An investigating officer has said no murder charges should be brought against a US marine accused of leading a massacre of Iraqi civilians.
Sgt Wuterich says he was operating within military combat rules
Sgt Frank Wuterich is alleged to have been the ringleader of US troops who killed 24 Iraqi civilians in November 2005 in the town of Haditha.
Lt Col Paul Ware recommended that Sgt Wuterich be tried for the lesser offence of negligent homicide.
The final decision rests with Gen James Mattis, who is overseeing the case.
Gen Mattis has already dismissed charges against four of the eight marines accused in the incident.
In his ruling, Lt Col Ware also recommended dropping charges of making a false official statement against Sgt Wuterich.

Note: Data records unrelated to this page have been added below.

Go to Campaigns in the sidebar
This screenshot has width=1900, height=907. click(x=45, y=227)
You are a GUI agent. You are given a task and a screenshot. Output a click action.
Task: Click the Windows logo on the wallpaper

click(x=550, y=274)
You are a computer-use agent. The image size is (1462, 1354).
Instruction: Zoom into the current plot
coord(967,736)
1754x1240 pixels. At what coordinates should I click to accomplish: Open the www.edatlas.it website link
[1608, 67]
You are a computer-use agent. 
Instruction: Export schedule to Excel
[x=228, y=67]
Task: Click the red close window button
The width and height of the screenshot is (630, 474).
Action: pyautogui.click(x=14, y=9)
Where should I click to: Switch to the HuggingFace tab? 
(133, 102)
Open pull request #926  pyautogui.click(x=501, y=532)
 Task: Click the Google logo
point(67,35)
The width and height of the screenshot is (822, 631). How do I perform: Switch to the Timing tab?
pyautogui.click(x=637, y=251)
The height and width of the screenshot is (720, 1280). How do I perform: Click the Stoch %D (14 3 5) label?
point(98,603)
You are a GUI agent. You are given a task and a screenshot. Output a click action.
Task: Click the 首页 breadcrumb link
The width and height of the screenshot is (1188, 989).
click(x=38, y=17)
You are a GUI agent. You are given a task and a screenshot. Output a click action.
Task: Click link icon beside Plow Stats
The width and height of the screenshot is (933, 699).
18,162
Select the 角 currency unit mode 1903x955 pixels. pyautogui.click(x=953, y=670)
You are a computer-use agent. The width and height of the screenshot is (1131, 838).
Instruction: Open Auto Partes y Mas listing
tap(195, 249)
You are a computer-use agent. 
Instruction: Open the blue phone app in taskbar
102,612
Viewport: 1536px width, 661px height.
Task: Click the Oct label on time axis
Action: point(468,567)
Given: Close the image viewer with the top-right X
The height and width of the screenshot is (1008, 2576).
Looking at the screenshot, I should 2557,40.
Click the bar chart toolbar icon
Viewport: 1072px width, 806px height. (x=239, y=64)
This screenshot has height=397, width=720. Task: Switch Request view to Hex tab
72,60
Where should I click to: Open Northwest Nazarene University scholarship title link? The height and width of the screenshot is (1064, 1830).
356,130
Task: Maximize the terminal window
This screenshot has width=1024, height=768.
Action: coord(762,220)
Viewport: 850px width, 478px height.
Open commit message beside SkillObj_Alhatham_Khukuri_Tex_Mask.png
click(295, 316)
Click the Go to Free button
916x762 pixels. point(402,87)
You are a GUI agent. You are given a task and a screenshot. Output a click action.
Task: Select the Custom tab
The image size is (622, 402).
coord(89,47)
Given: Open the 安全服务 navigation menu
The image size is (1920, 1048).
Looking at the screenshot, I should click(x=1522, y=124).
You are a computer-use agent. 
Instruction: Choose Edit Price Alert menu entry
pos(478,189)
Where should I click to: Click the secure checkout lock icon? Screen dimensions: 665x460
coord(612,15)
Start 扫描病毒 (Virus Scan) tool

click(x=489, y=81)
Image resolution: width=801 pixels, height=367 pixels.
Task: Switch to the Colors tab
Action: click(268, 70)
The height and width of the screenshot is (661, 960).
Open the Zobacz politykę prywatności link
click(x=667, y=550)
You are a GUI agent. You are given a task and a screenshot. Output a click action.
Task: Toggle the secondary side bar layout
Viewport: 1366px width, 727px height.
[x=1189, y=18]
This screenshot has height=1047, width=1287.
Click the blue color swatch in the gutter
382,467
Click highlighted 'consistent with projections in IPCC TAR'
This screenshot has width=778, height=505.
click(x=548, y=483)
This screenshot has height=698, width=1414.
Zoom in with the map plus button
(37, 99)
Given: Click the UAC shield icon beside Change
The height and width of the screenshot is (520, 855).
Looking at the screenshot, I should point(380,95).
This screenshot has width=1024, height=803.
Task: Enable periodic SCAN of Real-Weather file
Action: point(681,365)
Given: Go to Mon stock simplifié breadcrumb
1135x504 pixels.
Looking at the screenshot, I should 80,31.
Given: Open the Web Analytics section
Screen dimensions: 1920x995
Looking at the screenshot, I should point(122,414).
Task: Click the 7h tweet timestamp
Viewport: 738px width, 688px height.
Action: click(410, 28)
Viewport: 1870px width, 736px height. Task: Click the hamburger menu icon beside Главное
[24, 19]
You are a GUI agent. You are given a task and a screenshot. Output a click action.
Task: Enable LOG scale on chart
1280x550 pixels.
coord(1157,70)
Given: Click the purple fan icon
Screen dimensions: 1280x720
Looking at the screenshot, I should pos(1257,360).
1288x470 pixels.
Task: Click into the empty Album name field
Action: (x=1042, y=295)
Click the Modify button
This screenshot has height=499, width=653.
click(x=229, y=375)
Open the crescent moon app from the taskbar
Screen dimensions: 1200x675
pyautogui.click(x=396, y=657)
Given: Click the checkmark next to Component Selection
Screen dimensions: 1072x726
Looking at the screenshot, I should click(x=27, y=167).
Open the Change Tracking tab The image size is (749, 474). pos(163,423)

"We're both very pleased and also not surprised, given how the other cases have gone," said his attorney, Neal Puckett.
"There has never been any inkling that any of these marines lost control or went on a rampage," he added.
The marines need not accept the recommendation and could still pursue murder charges against Sgt Wuterich.
Last month Sgt Wuterich testified that he regretted the deaths but said he was following the rules of combat engagement.
The negligent homicide charge carries a maximum sentence of three years per count, whereas the murder charge carries a possible life sentence.
The BBC's Peter Bowes, in Los Angeles, says that if the recommendation is accepted for Sgt Wuterich, and a similar one for one of his corporals, it will mean no-one will face murder charges in the case.
Twenty-four Iraqi civilians, including three women, seven children and several elderly men, died at Haditha, in Anbar province, on 19 November 2005.
Iraqi witnesses say the shootings were in retaliation for a roadside bomb that killed one of the marines, Lance Cpl Miguel Terrazas, as his convoy drove through the town.
The US military at first reported that the Iraqis had been killed by an improvised explosive device (IED) that killed L/Cpl Miguel Terrazas, or in a subsequent gunfight with insurgents.
But Iraqi witnesses said the US troops shot dead five unarmed men in a car when they approached the scene of the bombing in a taxi.
They were then accused of killing 19 other civilians in three houses nearby over the next few hours.
Despite the accusations, there was no full US investigation into what happened until January 2006, when video footage emerged of the aftermath, shot by a local human rights activist.
Among the most serious allegations against Sgt Wuterich is that he and another marine shot dead five unarmed Iraqis while they had their hands in the air.